> **SET PROBLEM**
Please extract everything in the fishing thread below from "We've tent camped" down to "while we fish.", copying it word for word.

> **SELECTED EXCERPT**
■ ■ ■ ■ ■
# Offshore 6/8/13



## jeepnsurf (Feb 16, 2009)

Camped out at McRee Friday night and got out yesterday morning. Ended up with a bunch of Mingos and managed our 3 person limit on Red Snapper.


----------



## 706Z (Mar 30, 2011)

That's how to do it,KILLIN!


----------



## marmidor (Mar 15, 2008)

Nice haul man!


----------



## grey ghost (Jul 24, 2011)

very nice jeep,looks like a great trip!


----------



## andrethegiant (Sep 14, 2010)

U weren't lying, that's a bunch of mingos. Good little cookout right there


----------



## jcasey (Oct 12, 2007)

Nice mess of fish there. I want to camp at Fort McRee one of these days. Do you take a tent or sleep in your boat? If you sleep in a tent, is it safe to leave your boat with all of your tackle in it ? So, when you wake up to go fishing, do you leave your tent there until you come back and is that safe too? I haven't done this yet because I am afraid I will wake up and either my tackle or boat will be gone.


----------



## jeepnsurf (Feb 16, 2009)

We've tent camped and fished out there countless times and I've never had a problem with people messing with my tackle or poles in the boat at night. Also, we usually keep the tent set up on the beach and stick extra coolers and stuff in it while we fish.


----------



## Yellowrivermudder (Dec 22, 2012)

I've had too much gear stolen to risk leaving it behind. Once it's gone, there is little chance it can be recovered. I'm glad you were left alone, and able to have such a terrific day of fishing! Ya'll are going to be eating well for while on all those mingo and RS! Nice job duder!


----------



## Lexcore (May 5, 2012)

jeepnsurf said:


> Camped out at McRee Friday night and got out yesterday morning. Ended up with a bunch of Mingos and managed our 3 person limit on Red Snapper.


AWESOME:thumbup: Do any one have a grill or fish cooker, its on and popping on that beach! :yes::thumbsup:


----------



## flukedaddy (Apr 11, 2009)

jcasey said:


> Nice mess of fish there. I want to camp at Fort McRee one of these days. Do you take a tent or sleep in your boat? If you sleep in a tent, is it safe to leave your boat with all of your tackle in it ? So, when you wake up to go fishing, do you leave your tent there until you come back and is that safe too? *I haven't done this yet because I am afraid I will wake up and either my tackle or boat will be gone*.


I have left plenty behind before, after talking to neighbors and such I feel even more safe about it. In the most part they are all boater folks out there and it a brotherhood of all sorts, from fishing, to pleasure boaters, and they look out for each other. JMO..... I have camped out there a couple hundred times atleast in my time here in Pcola.
■ ■ ■ ■ ■
> **INFORMATION SHOWN**
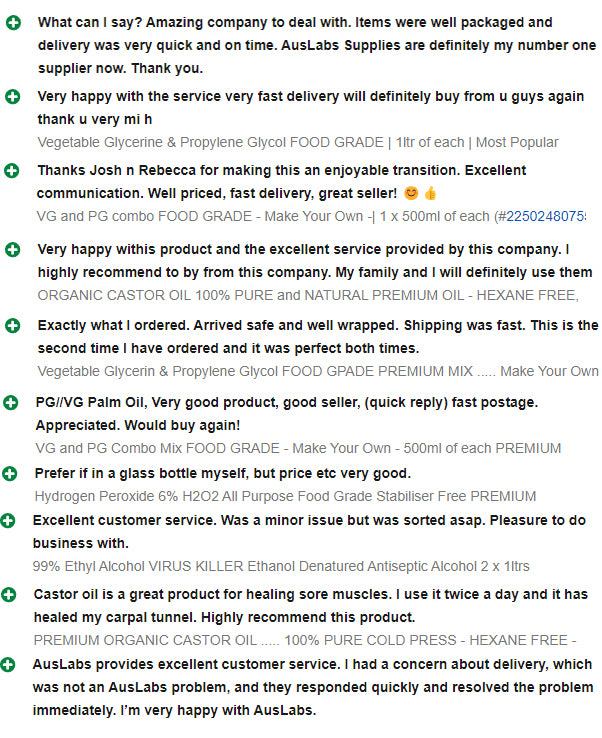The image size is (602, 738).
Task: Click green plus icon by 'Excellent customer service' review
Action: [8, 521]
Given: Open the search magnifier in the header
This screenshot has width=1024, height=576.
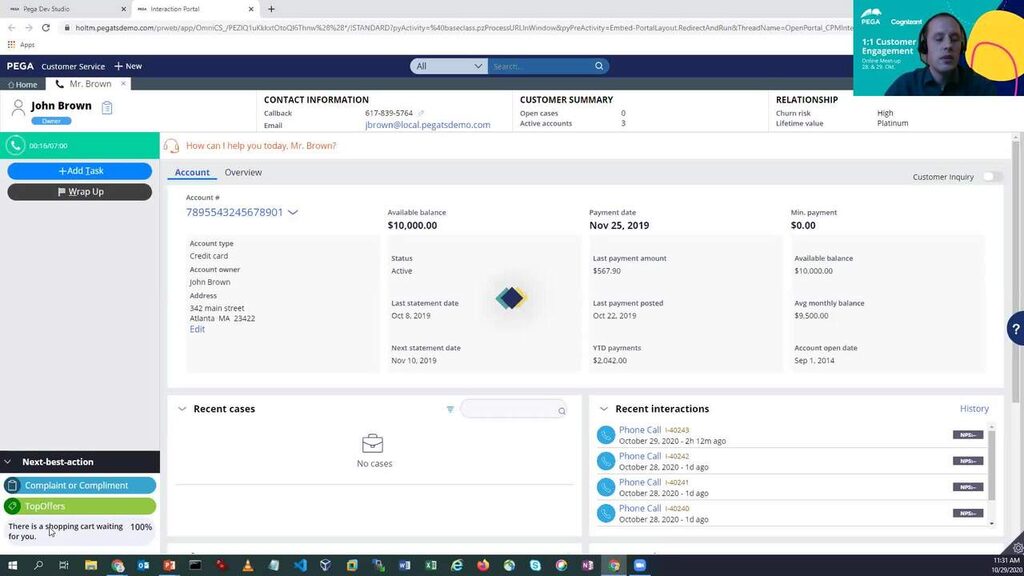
■ ■ ■ ■ ■
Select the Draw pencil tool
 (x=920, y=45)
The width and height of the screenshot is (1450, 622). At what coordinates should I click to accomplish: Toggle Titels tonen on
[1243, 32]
■ ■ ■ ■ ■
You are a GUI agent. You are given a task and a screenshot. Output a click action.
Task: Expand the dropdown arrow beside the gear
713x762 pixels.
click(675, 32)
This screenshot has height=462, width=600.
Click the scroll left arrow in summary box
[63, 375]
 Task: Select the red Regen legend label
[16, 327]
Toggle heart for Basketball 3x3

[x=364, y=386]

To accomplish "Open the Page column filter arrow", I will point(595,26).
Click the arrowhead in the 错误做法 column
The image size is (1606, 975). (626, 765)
■ ■ ■ ■ ■
> **SOLUTION FOR THIS PROBLEM**
We've tent camped and fished out there countless times and I've never had a problem with people messing with my tackle or poles in the boat at night. Also, we usually keep the tent set up on the beach and stick extra coolers and stuff in it while we fish.